Simulation results reveal strikingly different organizational states. Under high‑crowding conditions, divergent subunits preferentially aggregate around the core, forming distinct peripheral clusters that are thermodynamically metastable. These clusters are not random; they selectively incorporate subunits involved in DNA binding, ATP hydrolysis, or histone interaction, suggesting functional compartmentalization driven purely by physical constraints. In low‑crowding simulations, the same divergent proteins are more dispersed, leading to a more fluid, less clustered megacomplex. Free‑energy analyses show that both states correspond to local minima separated by modest barriers, implying that modest changes in cellular conditions (e.g., stress‑induced protein synthesis, osmotic shifts) could trigger rapid re‑organization of the complex.

By treating excluded volume as a tunable “cell‑state variable,” the authors propose a mechanistic link between global physicochemical conditions and specific megacomplex architectures. This perspective reframes the megacomplex not as a static scaffold but as a dynamic ensemble whose composition and geometry can be remodeled by altering crowding. The framework also offers a practical route to integrate AI‑based structural predictions with experimental MS data: predicted inter‑subunit distances can be weighted by crowding‑dependent potentials, allowing the placement of loosely bound subunits that are otherwise invisible to cryo‑EM or X‑ray crystallography.

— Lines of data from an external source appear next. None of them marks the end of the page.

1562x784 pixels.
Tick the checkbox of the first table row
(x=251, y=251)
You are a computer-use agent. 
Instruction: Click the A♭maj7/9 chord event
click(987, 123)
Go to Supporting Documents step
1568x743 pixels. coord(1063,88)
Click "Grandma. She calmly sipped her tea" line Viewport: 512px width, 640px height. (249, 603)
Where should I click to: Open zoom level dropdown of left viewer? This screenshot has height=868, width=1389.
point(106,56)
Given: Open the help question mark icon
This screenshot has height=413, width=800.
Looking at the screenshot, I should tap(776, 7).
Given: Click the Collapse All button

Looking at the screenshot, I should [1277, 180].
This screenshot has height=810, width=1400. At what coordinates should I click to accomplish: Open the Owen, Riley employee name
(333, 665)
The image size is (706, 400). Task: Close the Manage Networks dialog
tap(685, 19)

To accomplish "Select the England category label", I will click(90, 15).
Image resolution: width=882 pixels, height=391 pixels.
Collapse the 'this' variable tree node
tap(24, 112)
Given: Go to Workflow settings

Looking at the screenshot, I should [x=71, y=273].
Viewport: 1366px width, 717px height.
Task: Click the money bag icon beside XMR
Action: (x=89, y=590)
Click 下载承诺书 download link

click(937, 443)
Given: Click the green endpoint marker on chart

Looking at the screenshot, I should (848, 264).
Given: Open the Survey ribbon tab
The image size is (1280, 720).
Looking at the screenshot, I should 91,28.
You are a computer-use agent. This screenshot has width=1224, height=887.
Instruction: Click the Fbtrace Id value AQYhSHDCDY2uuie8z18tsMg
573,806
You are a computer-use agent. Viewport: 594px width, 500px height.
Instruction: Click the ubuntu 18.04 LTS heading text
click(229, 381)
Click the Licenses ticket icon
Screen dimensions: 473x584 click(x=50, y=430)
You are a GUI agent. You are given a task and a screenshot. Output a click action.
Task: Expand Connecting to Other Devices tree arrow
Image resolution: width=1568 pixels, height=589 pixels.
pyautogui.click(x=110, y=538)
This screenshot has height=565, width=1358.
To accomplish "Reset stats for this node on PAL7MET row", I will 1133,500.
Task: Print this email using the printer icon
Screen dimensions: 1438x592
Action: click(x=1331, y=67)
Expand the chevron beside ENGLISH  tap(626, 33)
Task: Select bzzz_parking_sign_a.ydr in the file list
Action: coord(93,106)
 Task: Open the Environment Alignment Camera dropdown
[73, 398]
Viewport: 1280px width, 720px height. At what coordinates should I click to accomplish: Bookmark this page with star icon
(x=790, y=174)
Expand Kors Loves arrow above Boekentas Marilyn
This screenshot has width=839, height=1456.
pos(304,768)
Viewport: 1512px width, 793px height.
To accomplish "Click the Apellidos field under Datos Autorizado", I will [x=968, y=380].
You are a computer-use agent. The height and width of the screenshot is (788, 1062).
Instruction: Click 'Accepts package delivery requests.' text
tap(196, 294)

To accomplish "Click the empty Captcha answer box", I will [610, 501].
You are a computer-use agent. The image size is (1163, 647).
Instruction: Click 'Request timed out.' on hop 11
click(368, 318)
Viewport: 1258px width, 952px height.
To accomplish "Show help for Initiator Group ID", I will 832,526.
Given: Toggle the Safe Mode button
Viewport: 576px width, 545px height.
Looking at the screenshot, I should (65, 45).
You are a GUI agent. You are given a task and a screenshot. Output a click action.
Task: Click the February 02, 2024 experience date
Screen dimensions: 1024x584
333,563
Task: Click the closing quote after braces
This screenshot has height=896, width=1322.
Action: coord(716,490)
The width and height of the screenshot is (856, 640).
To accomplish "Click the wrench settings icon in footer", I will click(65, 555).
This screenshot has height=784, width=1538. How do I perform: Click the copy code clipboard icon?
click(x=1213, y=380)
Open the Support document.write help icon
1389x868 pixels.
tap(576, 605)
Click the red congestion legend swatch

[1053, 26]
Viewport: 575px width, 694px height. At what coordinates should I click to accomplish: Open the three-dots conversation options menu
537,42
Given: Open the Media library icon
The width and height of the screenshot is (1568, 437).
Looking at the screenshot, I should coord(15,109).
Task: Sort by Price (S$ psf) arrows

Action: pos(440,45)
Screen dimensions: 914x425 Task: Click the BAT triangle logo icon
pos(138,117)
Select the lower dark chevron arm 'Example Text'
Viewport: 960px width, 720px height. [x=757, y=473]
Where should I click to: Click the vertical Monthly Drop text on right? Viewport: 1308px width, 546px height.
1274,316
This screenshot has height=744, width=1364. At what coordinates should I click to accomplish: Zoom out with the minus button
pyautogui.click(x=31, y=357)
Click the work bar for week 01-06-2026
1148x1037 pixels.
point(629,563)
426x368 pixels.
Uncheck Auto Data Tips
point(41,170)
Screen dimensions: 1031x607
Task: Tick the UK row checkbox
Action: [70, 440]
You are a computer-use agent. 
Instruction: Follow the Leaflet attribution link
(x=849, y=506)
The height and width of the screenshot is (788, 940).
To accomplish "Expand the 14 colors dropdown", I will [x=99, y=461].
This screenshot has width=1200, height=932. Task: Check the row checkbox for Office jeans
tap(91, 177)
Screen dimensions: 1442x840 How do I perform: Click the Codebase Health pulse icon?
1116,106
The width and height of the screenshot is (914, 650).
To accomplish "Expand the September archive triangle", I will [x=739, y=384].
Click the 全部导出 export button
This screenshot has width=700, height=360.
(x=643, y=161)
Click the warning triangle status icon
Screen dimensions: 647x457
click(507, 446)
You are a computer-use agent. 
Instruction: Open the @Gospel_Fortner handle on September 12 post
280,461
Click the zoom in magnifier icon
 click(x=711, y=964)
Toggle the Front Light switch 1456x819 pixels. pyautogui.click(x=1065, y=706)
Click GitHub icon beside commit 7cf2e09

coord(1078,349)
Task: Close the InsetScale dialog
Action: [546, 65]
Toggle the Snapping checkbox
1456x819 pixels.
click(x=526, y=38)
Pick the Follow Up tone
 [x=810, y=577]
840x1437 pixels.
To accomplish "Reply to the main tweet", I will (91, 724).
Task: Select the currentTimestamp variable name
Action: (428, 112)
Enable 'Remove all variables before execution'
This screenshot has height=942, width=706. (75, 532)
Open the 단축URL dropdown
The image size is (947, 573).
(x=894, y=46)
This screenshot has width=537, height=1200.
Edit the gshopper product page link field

The discussion extends these findings to broader biological contexts. For instance, transcriptional co‑activator complexes, spliceosomal assemblies, and disease‑associated aggregates (e.g., in neurodegeneration) may all exploit excluded‑volume‑driven clustering to achieve rapid, reversible re‑configuration. The authors suggest that pharmacological modulation of intracellular crowding—through osmolytes, crowding agents, or targeted degradation of specific divergent subunits—could become a novel strategy to influence megacomplex function.

In summary, the paper delivers a quantitative, physics‑based model that bridges high‑throughput proteomics with thermodynamic theory to explain how protein megacomplexes emerge, adapt, and function in a crowded cellular environment. The approach is generalizable, experimentally grounded, and opens new avenues for both basic research on macromolecular organization and applied efforts to manipulate megacomplexes for therapeutic benefit.